Interview with Niccolò Milanese, co-curator of the Rhizome Cities project, which empowers European cities’ management of persisting colonial legacies, migration, and diversity.
Q: Your network engages African and European cities in a discussion about the synergies between intercultural and decolonization approaches. How did this concept come about, and how were you able to make it a reality?
A: Over recent years, city administrations have been challenged by decolonial demands and actions coming from their citizens. Whether this has taken the form of questioning street names or taking down statutes, controversies over the way history is taught in schools, or artworks presented in museums, or even questioning partnerships with other cities in moments of geopolitical tension, city municipalities both in Europe and in Africa have had to deal with strong demands in ways they may be unprepared for.
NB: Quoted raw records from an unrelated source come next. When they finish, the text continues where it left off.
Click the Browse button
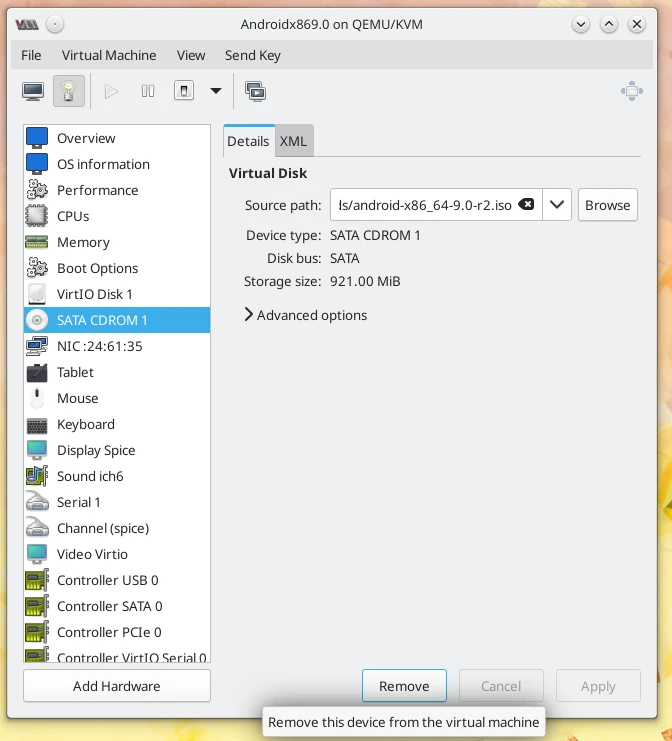672x741 pixels. pos(607,205)
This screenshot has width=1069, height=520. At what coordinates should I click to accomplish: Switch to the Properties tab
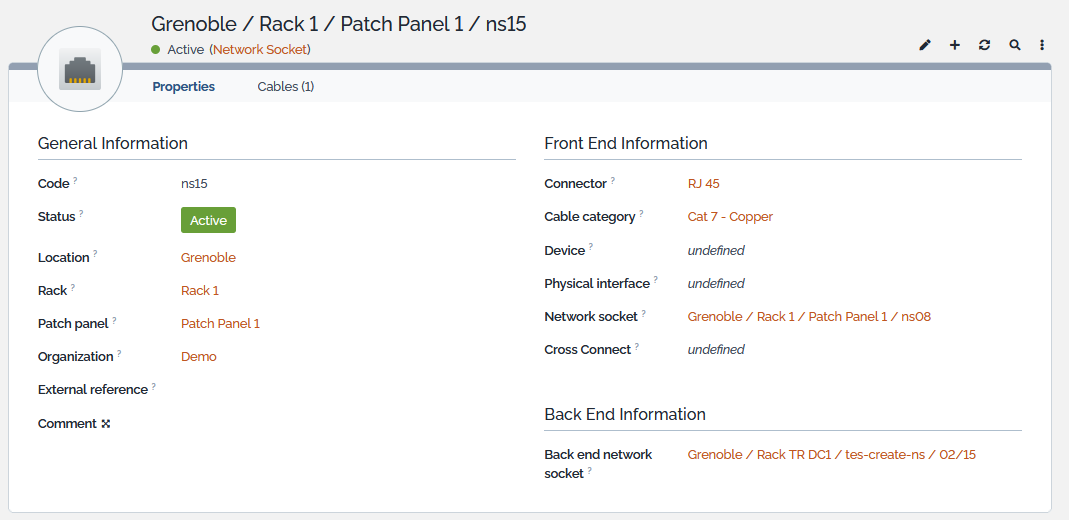[x=183, y=87]
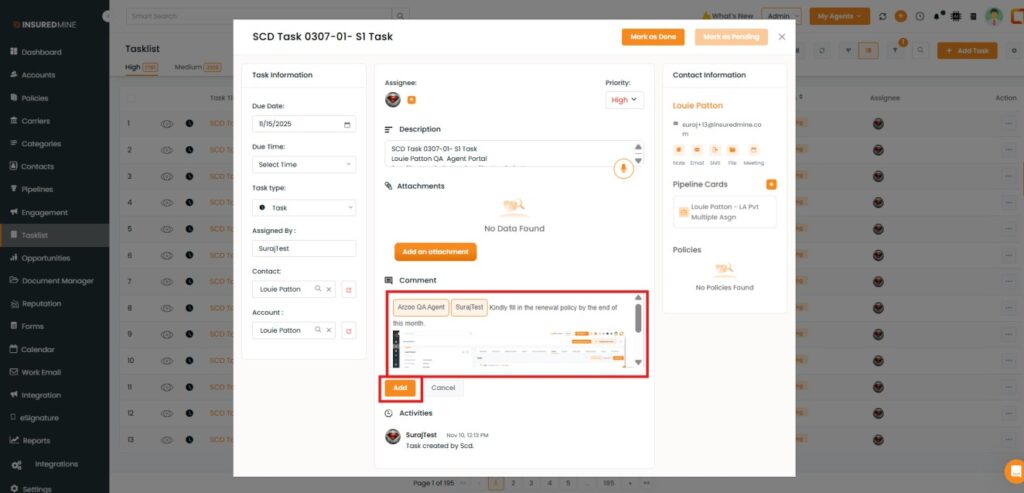Click the microphone icon in Description
Viewport: 1024px width, 493px height.
[x=624, y=168]
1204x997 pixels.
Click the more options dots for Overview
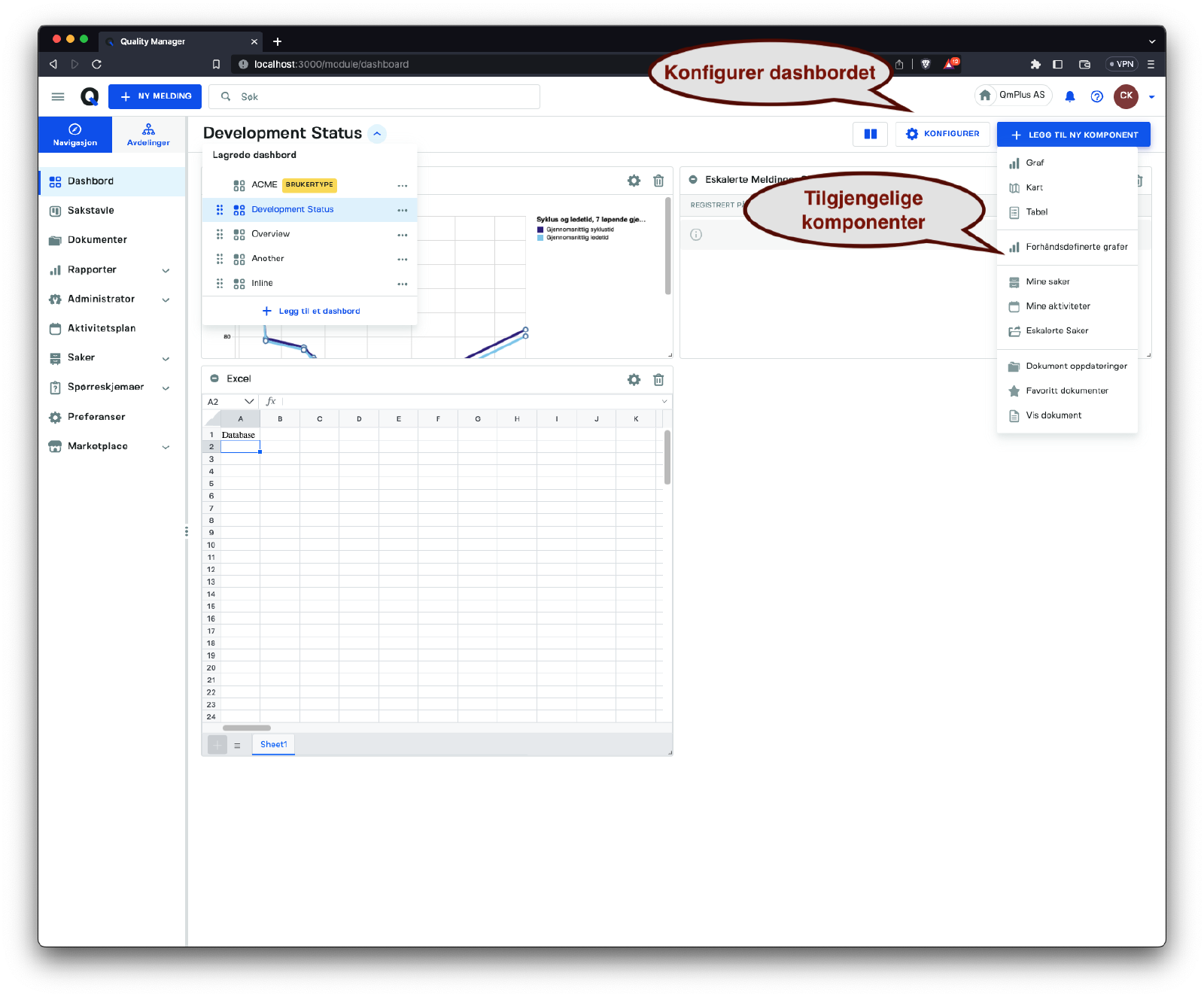pos(403,235)
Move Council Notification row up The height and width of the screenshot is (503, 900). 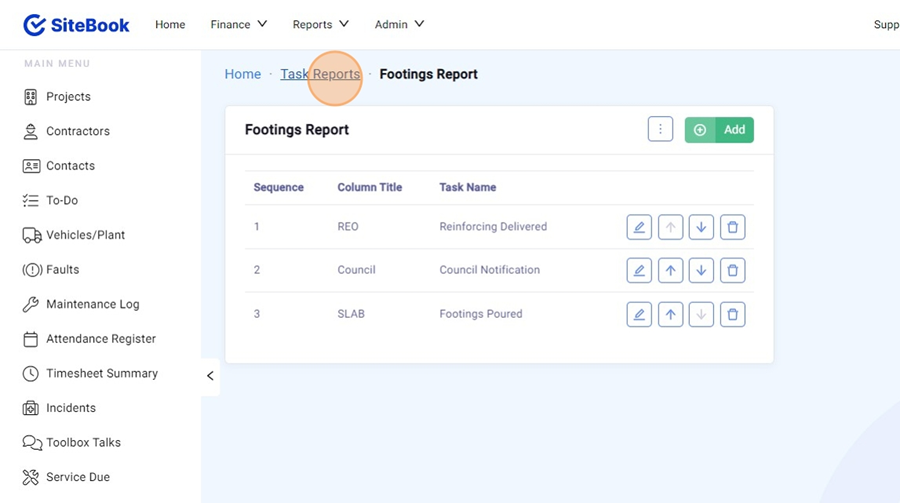click(x=670, y=270)
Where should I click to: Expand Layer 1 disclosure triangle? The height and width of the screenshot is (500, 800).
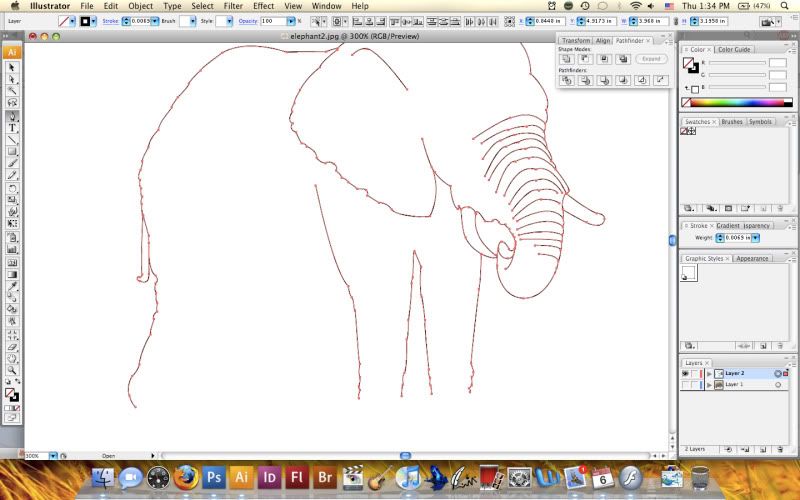pyautogui.click(x=709, y=385)
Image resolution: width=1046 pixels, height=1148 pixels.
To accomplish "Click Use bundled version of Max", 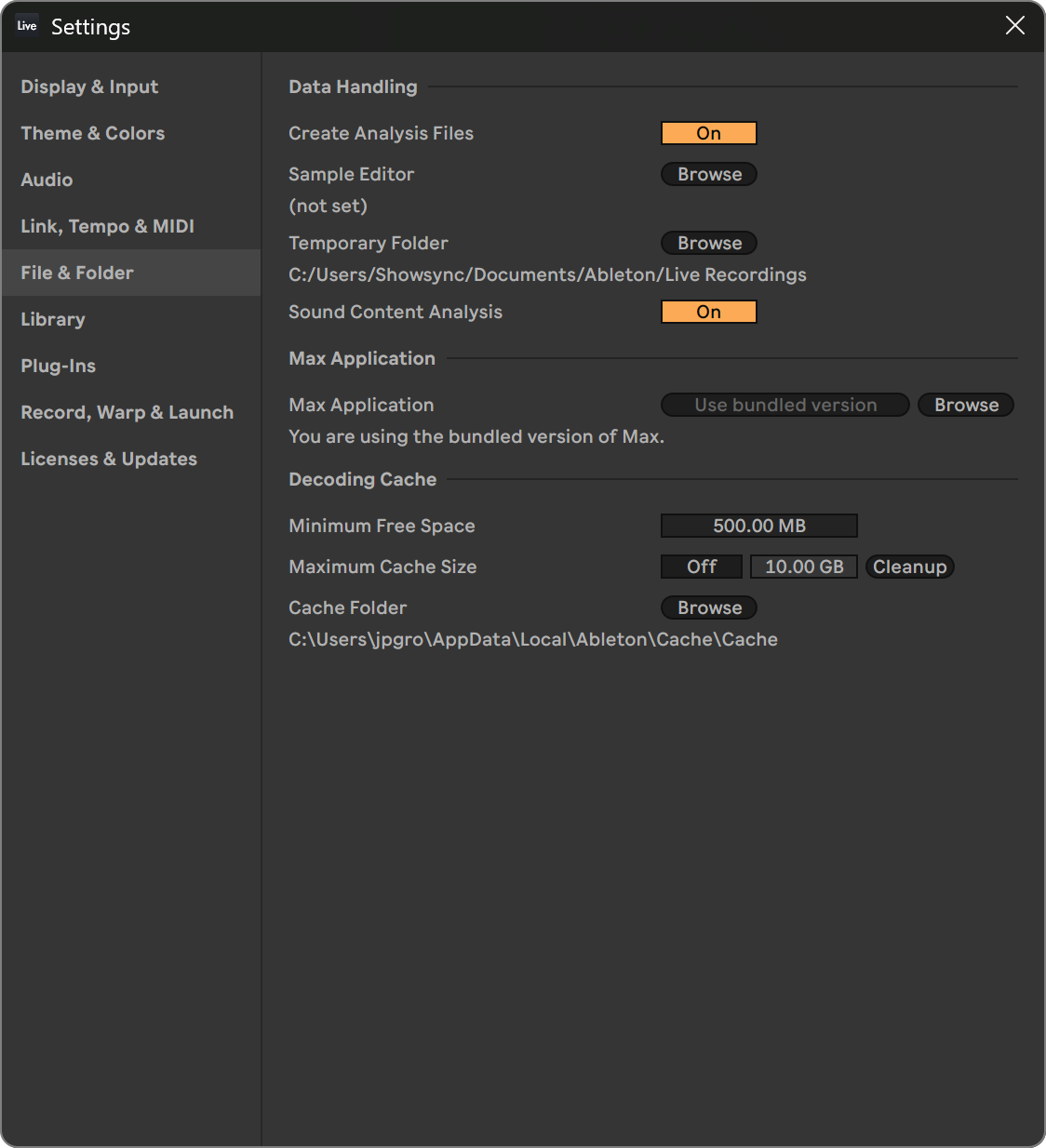I will [784, 405].
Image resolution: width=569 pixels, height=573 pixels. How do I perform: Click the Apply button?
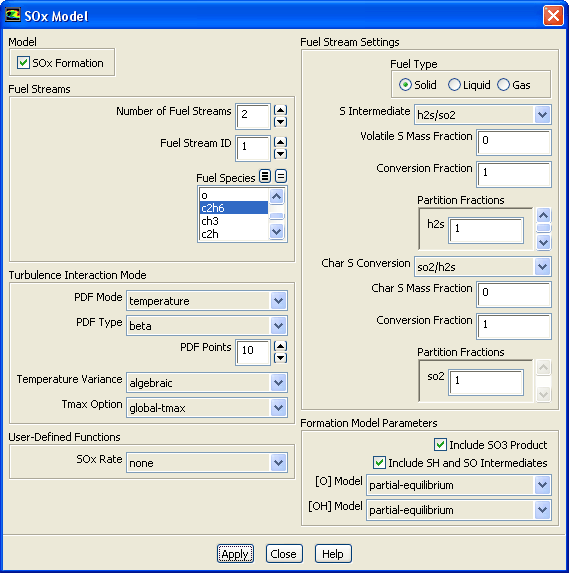click(235, 554)
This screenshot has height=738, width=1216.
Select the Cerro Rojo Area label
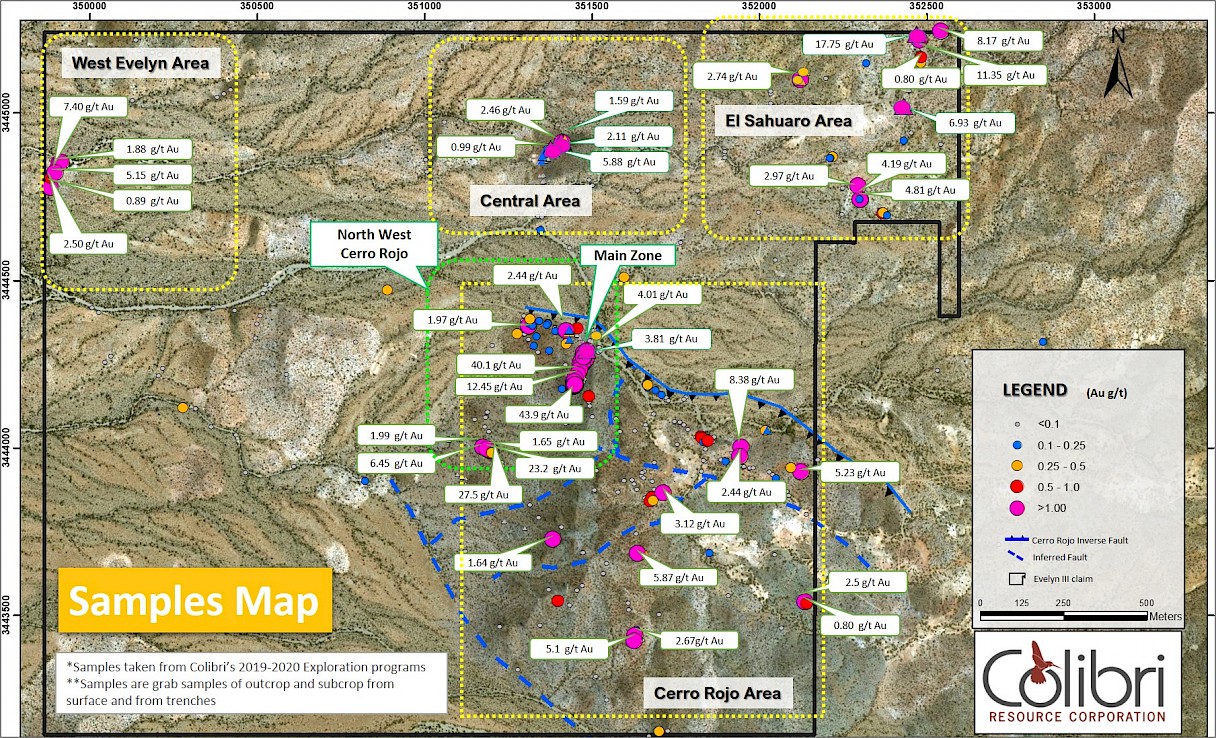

And whilst the movement of people always has a geopolitical element to it, in recent years, geopolitics has become more conflictual, and these conflicts have an impact on the ways different groups interrelate. Of course, every city has a different experience, every municipal administration a different set of priorities, and so a crucial part of building the network was to be as responsive as possible to welcoming the different ways that each city wants to approach the topics whilst constantly finding the commonalities and underlying issues. This is why the network is called Rhizome Cities: it is both a rhizomatic network and one with a rhizomatic method. We see migration as a normal aspect of city life and develop an approach to migration and movement that is networked across cities, and that is as much about the journeys in between them as any one place.
Q: Rhizome Cities emphasizes inclusive, participatory processes for co-creating urban solutions. What are the added values of involving migrants in such processes?
A: People who move and people with diverse backgrounds are part of our urban settings. Urbanisation is by definition a process of people moving. So it is crucial not to exclude people with a background of movement when designing urban solutions: in fact, by ignoring them, it is the municipal administration that is cutting itself off from the reality of the city – the people living there make the city, whether the municipality wants to pay attention to them or not. So the question is how to bring about the co-creation of the city in a way that turns diversity and the multiplicity of histories and geographical connections into a source of dynamism that ensures that a city is shaping politically and culturally a process of constant reinvention and is not passively being shaped by external forces or private interests.
Q: Your cities engage in peer learning and knowledge exchange. Can you give us some examples of best practices that have been transferred within the network?
A: Athens trained migrants to be tour guides of the city, giving a different intercultural perspective on one of the most symbolic cities in the world; anti-rumor and antidiscrimination campaigns of the municipality of Braga were very important during the Covid-19 pandemic to reduce intercultural tensions; Montpellier showed excellent practices of providing literacy and numeracy to recently arrived migrants; Marseille examples from their museums of how objects have migrant journeys like people; and Bergamo examples of school education in interculturality by students becoming aware of their own frame of reference and how that might different to other people. In each of these examples, what was striking was that the municipality often had to work across different departments and government services and include migrant populations themselves in the design and delivery of the practice.
Q: At the 2023 Montpellier Water Days, you presented the Rizoma Cities Mayors Declaration. What is the expected impact of that text on the future of the network?
A: We see the Declaration as the closing of the first pilot phase of the Rhizome Cities network and the first moment of the consolidation and expansion of it. We already have the interest of many more cities to participate in the next round of meetings that will develop communities of practice around specific interests, foresee targeted forms of engagement for city actors who are not elected or administrative officials, and will elaborate in more detail our unique approach which integrates culture, education, social services, urban planning, economic development and international relations of a city in its approach to diversity.